A young woman in Dublin handles a confusing and surprising gain after a deep and personal loss.
After her partner, Henry, dies in a bike accident, Grace spends nearly three months emotionally and physically shut down. Then, with lots of prodding from her parents and best friend, she attempts the barest requirements of living again: going to her job as chef at a local cafe, visiting Henry’s grave, and furnishing the house the two were buying when he died. She thinks she sees Henry everywhere and has to convince herself it’s just her grieving brain playing tricks on her, until he shows up, on her doorstep, in the flesh. But this isn’t Henry, either.

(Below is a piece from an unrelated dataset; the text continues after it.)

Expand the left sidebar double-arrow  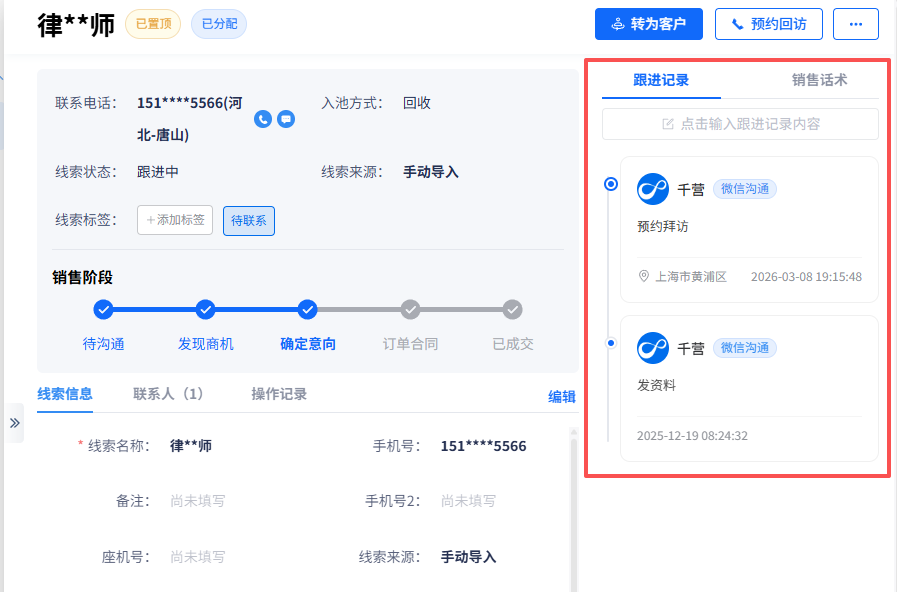[14, 423]
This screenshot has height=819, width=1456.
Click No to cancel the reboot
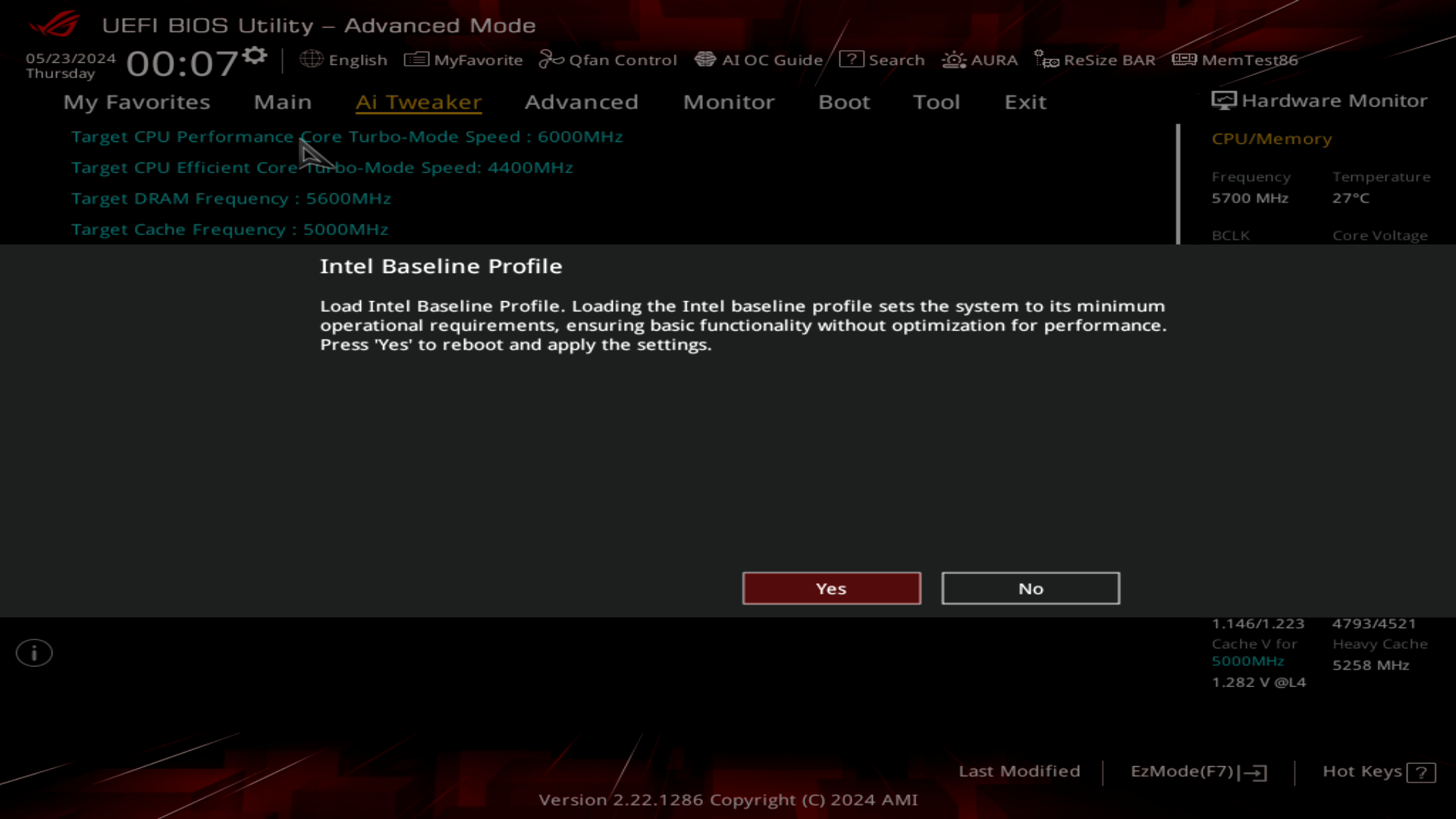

It’s Andy, the twin brother from Down Under no one knew existed. Once the initial shock has dropped to a simmer, Grace allows herself to find comfort in Andy’s similarities to Henry while Andy finds comfort seeing the type of life he might have had if his restless, adoptive single mom hadn’t moved him to Australia. They both dabble in magical thinking, teasing at this soap-opera setup to see if it might go in the most soap-opera direction. But Grace (who narrates the bulk of the book) has a straightforward, often droll tone, and Shortall in general focuses on small, daily details over sweeping, dramatic ones. This is a blessing and a curse; it tempers the high drama of the plot into something sweet and (almost) believable. But in the dance between the two she loses sight of the story of grief, which deserves more attention.
Strongest in its depiction of modern Dublin characters and their entertaining interactions, muddled when it comes to the meat of the story.